:: Task item ::
Images are to be excluded, and the rest of the data repeated exactly.

=====

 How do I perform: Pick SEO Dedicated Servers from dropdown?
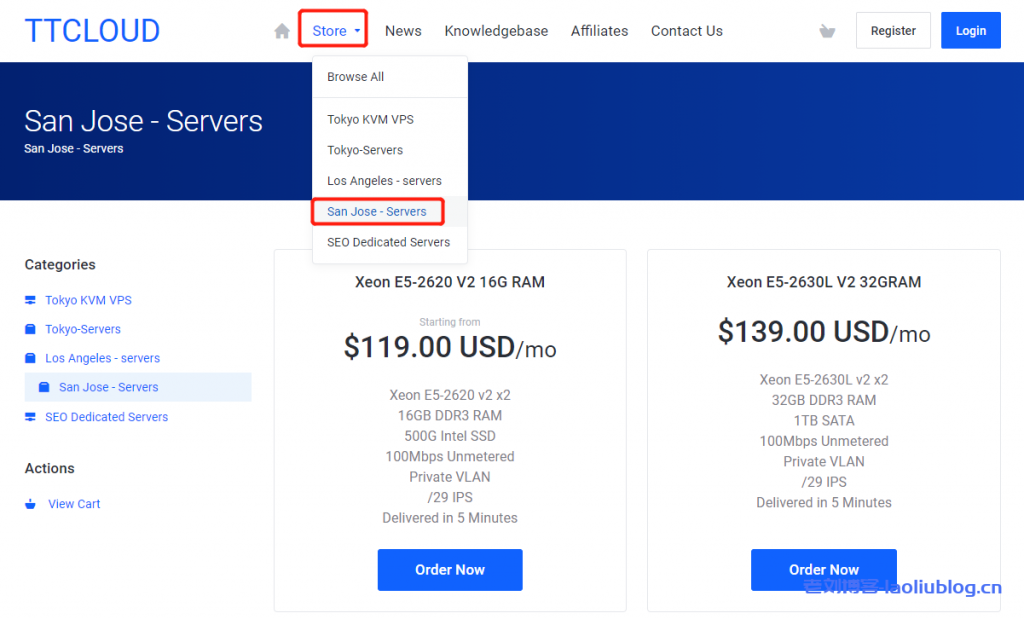(x=388, y=242)
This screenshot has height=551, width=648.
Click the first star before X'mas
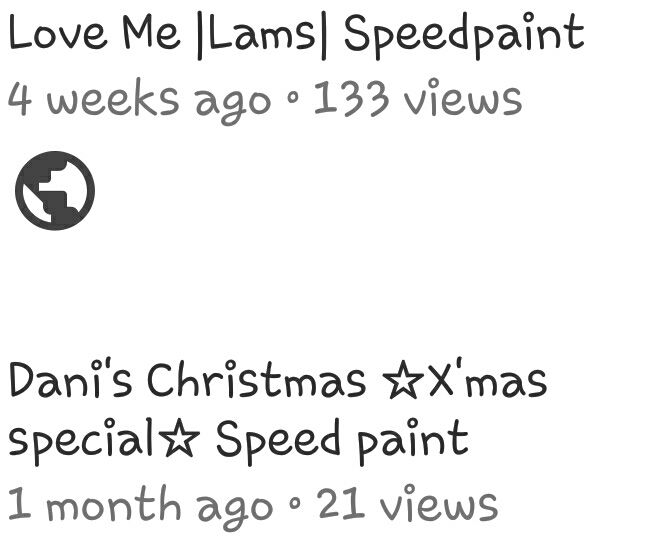point(403,380)
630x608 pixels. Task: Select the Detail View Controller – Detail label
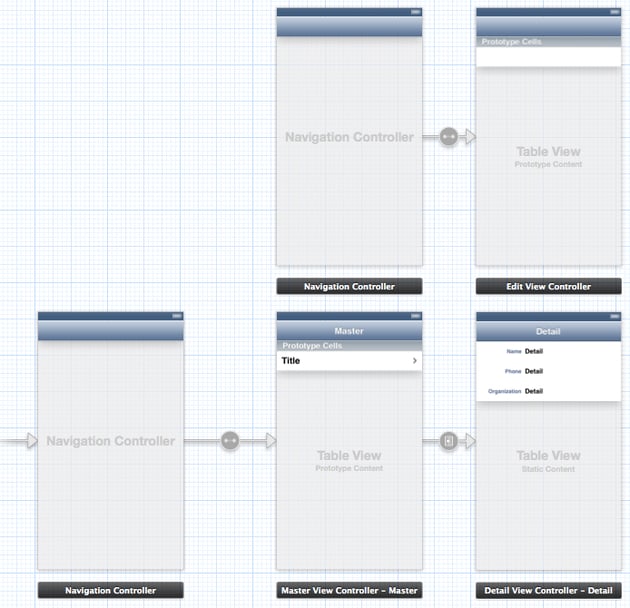tap(548, 590)
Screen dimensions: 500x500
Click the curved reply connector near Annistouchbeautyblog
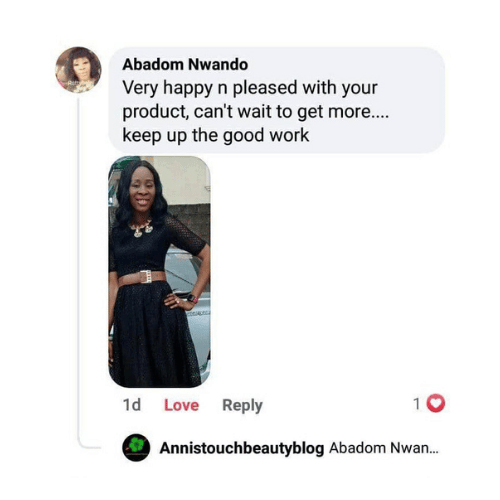pyautogui.click(x=88, y=443)
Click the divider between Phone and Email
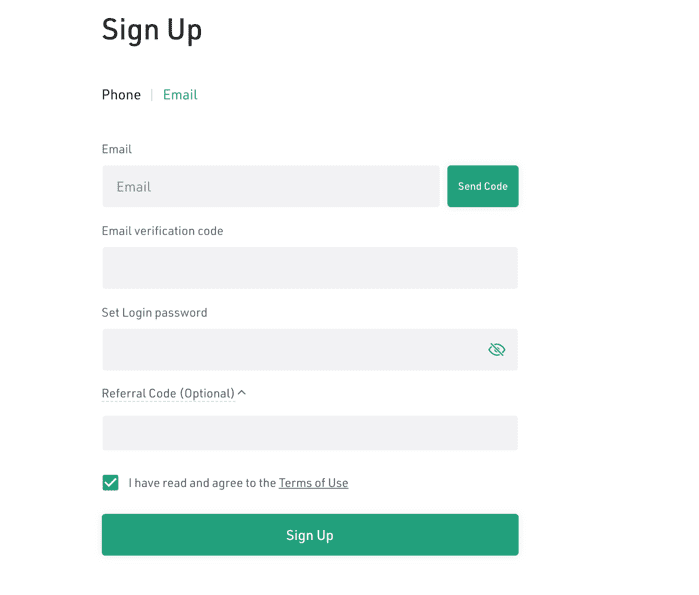The height and width of the screenshot is (595, 699). [x=152, y=95]
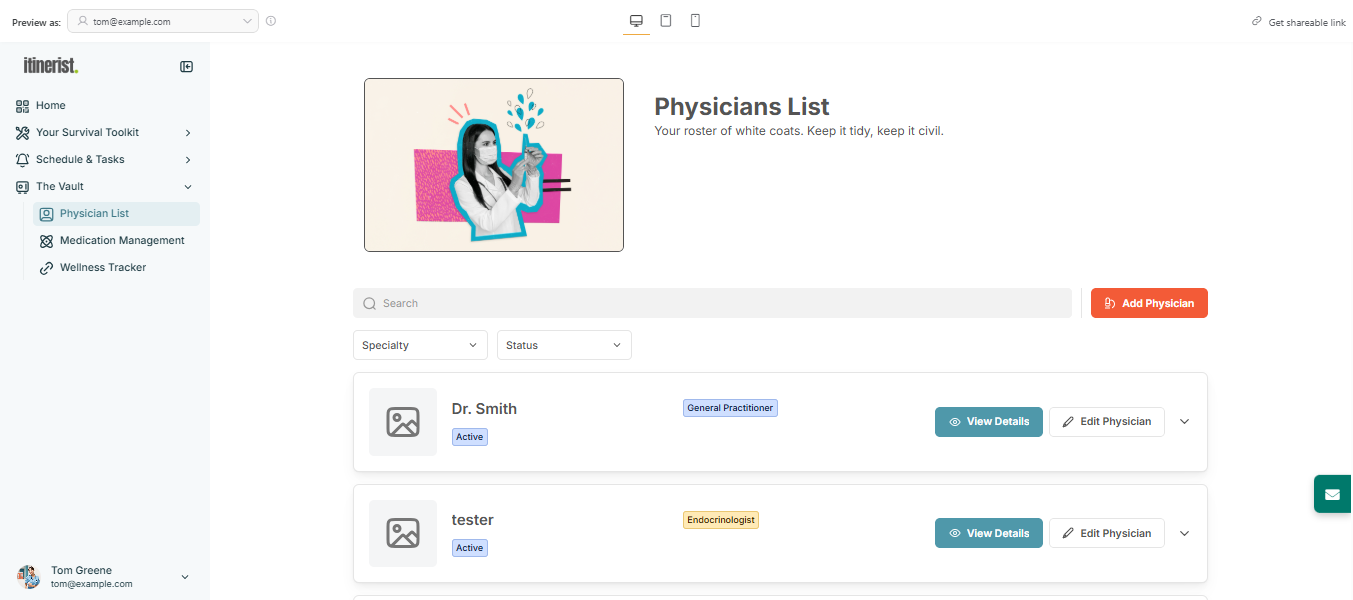This screenshot has width=1353, height=600.
Task: Open the Specialty filter dropdown
Action: [x=420, y=344]
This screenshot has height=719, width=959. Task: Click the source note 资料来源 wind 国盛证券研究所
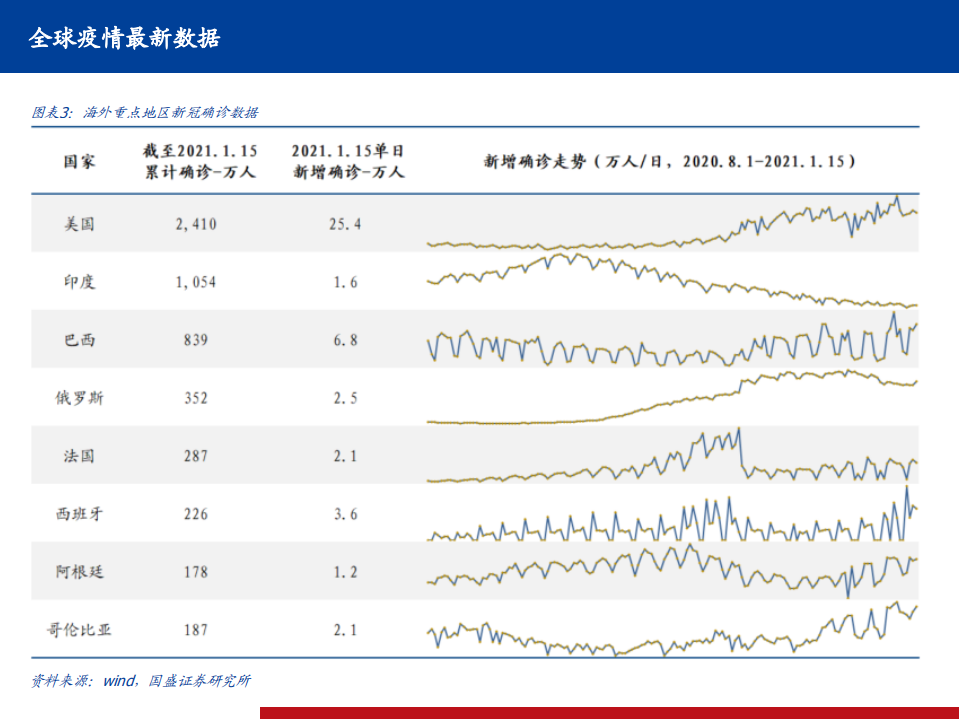pyautogui.click(x=141, y=681)
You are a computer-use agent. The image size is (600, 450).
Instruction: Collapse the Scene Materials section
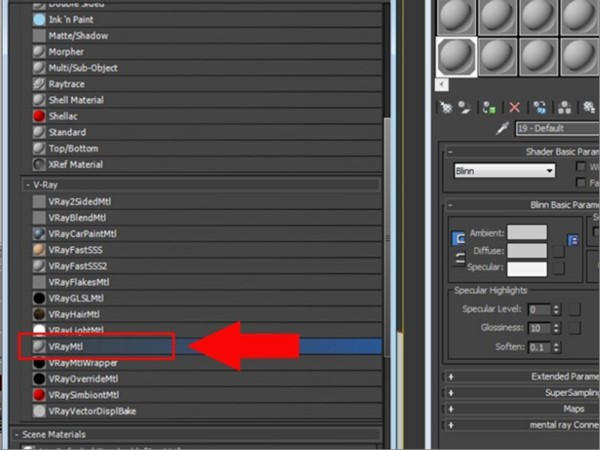19,435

=====

:: Solution ::
 How do I perform: Pick SEO Dedicated Servers from dropdown?
(x=388, y=242)
This screenshot has height=551, width=648.
Click the first star before X'mas
point(403,380)
630x608 pixels. Task: Select the Detail View Controller – Detail label
tap(548, 590)
Screen dimensions: 500x500
Click the curved reply connector near Annistouchbeautyblog
pyautogui.click(x=88, y=443)
Click the divider between Phone and Email
The height and width of the screenshot is (595, 699). [x=152, y=95]
This screenshot has width=1353, height=600.
Task: Open the Specialty filter dropdown
Action: [x=420, y=344]
This screenshot has height=719, width=959. Task: Click the source note 资料来源 wind 国盛证券研究所
pyautogui.click(x=141, y=681)
You are a computer-use agent. The image size is (600, 450).
Instruction: Collapse the Scene Materials section
19,435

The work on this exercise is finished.